[Dataset items]:
——————————
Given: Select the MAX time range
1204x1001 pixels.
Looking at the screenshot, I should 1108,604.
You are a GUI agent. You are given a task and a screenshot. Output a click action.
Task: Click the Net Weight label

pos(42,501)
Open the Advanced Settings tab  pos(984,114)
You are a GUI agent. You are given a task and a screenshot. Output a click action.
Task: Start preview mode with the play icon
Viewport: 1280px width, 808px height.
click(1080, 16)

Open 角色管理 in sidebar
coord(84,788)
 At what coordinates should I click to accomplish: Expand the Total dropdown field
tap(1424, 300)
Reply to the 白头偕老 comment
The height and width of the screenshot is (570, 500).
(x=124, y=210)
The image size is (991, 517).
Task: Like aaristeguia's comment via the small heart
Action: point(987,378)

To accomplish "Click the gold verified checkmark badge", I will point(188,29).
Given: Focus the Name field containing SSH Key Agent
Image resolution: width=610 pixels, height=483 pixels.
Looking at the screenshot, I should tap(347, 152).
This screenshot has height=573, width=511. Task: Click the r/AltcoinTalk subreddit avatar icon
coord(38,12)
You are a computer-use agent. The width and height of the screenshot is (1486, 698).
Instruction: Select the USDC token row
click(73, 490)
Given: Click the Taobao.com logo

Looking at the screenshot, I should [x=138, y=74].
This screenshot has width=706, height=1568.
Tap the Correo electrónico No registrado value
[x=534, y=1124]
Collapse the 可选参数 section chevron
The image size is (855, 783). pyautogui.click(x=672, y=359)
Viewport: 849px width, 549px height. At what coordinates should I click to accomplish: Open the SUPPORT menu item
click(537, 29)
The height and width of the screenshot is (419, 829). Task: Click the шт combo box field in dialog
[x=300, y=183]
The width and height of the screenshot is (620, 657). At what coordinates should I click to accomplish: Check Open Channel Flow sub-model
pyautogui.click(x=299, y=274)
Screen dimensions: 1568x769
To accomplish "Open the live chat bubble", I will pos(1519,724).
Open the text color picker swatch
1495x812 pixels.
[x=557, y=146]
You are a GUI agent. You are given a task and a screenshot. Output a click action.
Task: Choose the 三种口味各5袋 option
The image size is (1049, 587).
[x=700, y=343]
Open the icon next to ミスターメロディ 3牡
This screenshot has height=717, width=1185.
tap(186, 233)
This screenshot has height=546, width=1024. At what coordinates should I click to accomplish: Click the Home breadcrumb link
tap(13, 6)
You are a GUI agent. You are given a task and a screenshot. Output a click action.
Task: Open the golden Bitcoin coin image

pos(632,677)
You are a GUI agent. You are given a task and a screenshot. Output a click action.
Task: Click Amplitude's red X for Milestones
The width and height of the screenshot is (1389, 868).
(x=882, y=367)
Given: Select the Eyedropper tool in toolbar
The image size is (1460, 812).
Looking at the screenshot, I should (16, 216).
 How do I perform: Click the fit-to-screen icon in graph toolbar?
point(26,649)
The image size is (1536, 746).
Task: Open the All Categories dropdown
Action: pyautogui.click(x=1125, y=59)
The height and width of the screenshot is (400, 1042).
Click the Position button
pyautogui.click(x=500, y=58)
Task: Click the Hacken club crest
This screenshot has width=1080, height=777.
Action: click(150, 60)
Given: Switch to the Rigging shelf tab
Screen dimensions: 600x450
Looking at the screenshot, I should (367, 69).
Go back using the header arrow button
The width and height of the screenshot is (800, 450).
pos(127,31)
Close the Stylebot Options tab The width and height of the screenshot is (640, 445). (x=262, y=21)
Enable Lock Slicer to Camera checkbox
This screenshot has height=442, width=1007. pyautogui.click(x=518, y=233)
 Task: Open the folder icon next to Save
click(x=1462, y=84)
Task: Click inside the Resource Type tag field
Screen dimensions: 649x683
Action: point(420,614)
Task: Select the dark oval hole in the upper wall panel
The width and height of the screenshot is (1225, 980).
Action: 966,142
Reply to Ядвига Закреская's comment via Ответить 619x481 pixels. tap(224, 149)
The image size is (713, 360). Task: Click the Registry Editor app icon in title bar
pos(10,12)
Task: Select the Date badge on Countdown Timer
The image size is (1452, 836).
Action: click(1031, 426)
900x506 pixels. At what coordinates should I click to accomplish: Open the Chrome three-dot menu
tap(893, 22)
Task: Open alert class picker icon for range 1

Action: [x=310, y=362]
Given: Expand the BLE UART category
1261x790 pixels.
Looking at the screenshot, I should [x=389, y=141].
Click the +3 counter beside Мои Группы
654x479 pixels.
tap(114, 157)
——————————
[Problem to work on]: Provide an exact reproduction of all the entries shown above.

[Exercise answer]:
Given: Select the MAX time range
1204x1001 pixels.
Looking at the screenshot, I should 1108,604.
You are a GUI agent. You are given a task and a screenshot. Output a click action.
Task: Click the Net Weight label

pos(42,501)
Open the Advanced Settings tab  pos(984,114)
You are a GUI agent. You are given a task and a screenshot. Output a click action.
Task: Start preview mode with the play icon
Viewport: 1280px width, 808px height.
click(1080, 16)

Open 角色管理 in sidebar
coord(84,788)
 At what coordinates should I click to accomplish: Expand the Total dropdown field
tap(1424, 300)
Reply to the 白头偕老 comment
The height and width of the screenshot is (570, 500).
(x=124, y=210)
The image size is (991, 517).
Task: Like aaristeguia's comment via the small heart
Action: point(987,378)

To accomplish "Click the gold verified checkmark badge", I will point(188,29).
Given: Focus the Name field containing SSH Key Agent
Image resolution: width=610 pixels, height=483 pixels.
Looking at the screenshot, I should tap(347, 152).
This screenshot has height=573, width=511. Task: Click the r/AltcoinTalk subreddit avatar icon
coord(38,12)
You are a computer-use agent. The width and height of the screenshot is (1486, 698).
Instruction: Select the USDC token row
click(73, 490)
Given: Click the Taobao.com logo

Looking at the screenshot, I should [x=138, y=74].
This screenshot has width=706, height=1568.
Tap the Correo electrónico No registrado value
[x=534, y=1124]
Collapse the 可选参数 section chevron
The image size is (855, 783). pyautogui.click(x=672, y=359)
Viewport: 849px width, 549px height. At what coordinates should I click to accomplish: Open the SUPPORT menu item
click(537, 29)
The height and width of the screenshot is (419, 829). Task: Click the шт combo box field in dialog
[x=300, y=183]
The width and height of the screenshot is (620, 657). At what coordinates should I click to accomplish: Check Open Channel Flow sub-model
pyautogui.click(x=299, y=274)
Screen dimensions: 1568x769
To accomplish "Open the live chat bubble", I will pos(1519,724).
Open the text color picker swatch
1495x812 pixels.
[x=557, y=146]
You are a GUI agent. You are given a task and a screenshot. Output a click action.
Task: Choose the 三种口味各5袋 option
The image size is (1049, 587).
[x=700, y=343]
Open the icon next to ミスターメロディ 3牡
This screenshot has height=717, width=1185.
tap(186, 233)
This screenshot has height=546, width=1024. At what coordinates should I click to accomplish: Click the Home breadcrumb link
tap(13, 6)
You are a GUI agent. You are given a task and a screenshot. Output a click action.
Task: Open the golden Bitcoin coin image

pos(632,677)
You are a GUI agent. You are given a task and a screenshot. Output a click action.
Task: Click Amplitude's red X for Milestones
The width and height of the screenshot is (1389, 868).
(x=882, y=367)
Given: Select the Eyedropper tool in toolbar
The image size is (1460, 812).
Looking at the screenshot, I should (16, 216).
 How do I perform: Click the fit-to-screen icon in graph toolbar?
point(26,649)
The image size is (1536, 746).
Task: Open the All Categories dropdown
Action: pyautogui.click(x=1125, y=59)
The height and width of the screenshot is (400, 1042).
Click the Position button
pyautogui.click(x=500, y=58)
Task: Click the Hacken club crest
This screenshot has width=1080, height=777.
Action: click(150, 60)
Given: Switch to the Rigging shelf tab
Screen dimensions: 600x450
Looking at the screenshot, I should (367, 69).
Go back using the header arrow button
The width and height of the screenshot is (800, 450).
pos(127,31)
Close the Stylebot Options tab The width and height of the screenshot is (640, 445). (x=262, y=21)
Enable Lock Slicer to Camera checkbox
This screenshot has height=442, width=1007. pyautogui.click(x=518, y=233)
 Task: Open the folder icon next to Save
click(x=1462, y=84)
Task: Click inside the Resource Type tag field
Screen dimensions: 649x683
Action: point(420,614)
Task: Select the dark oval hole in the upper wall panel
The width and height of the screenshot is (1225, 980).
Action: 966,142
Reply to Ядвига Закреская's comment via Ответить 619x481 pixels. tap(224, 149)
The image size is (713, 360). Task: Click the Registry Editor app icon in title bar
pos(10,12)
Task: Select the Date badge on Countdown Timer
The image size is (1452, 836).
Action: click(1031, 426)
900x506 pixels. At what coordinates should I click to accomplish: Open the Chrome three-dot menu
tap(893, 22)
Task: Open alert class picker icon for range 1

Action: [x=310, y=362]
Given: Expand the BLE UART category
1261x790 pixels.
Looking at the screenshot, I should [x=389, y=141].
Click the +3 counter beside Мои Группы
654x479 pixels.
tap(114, 157)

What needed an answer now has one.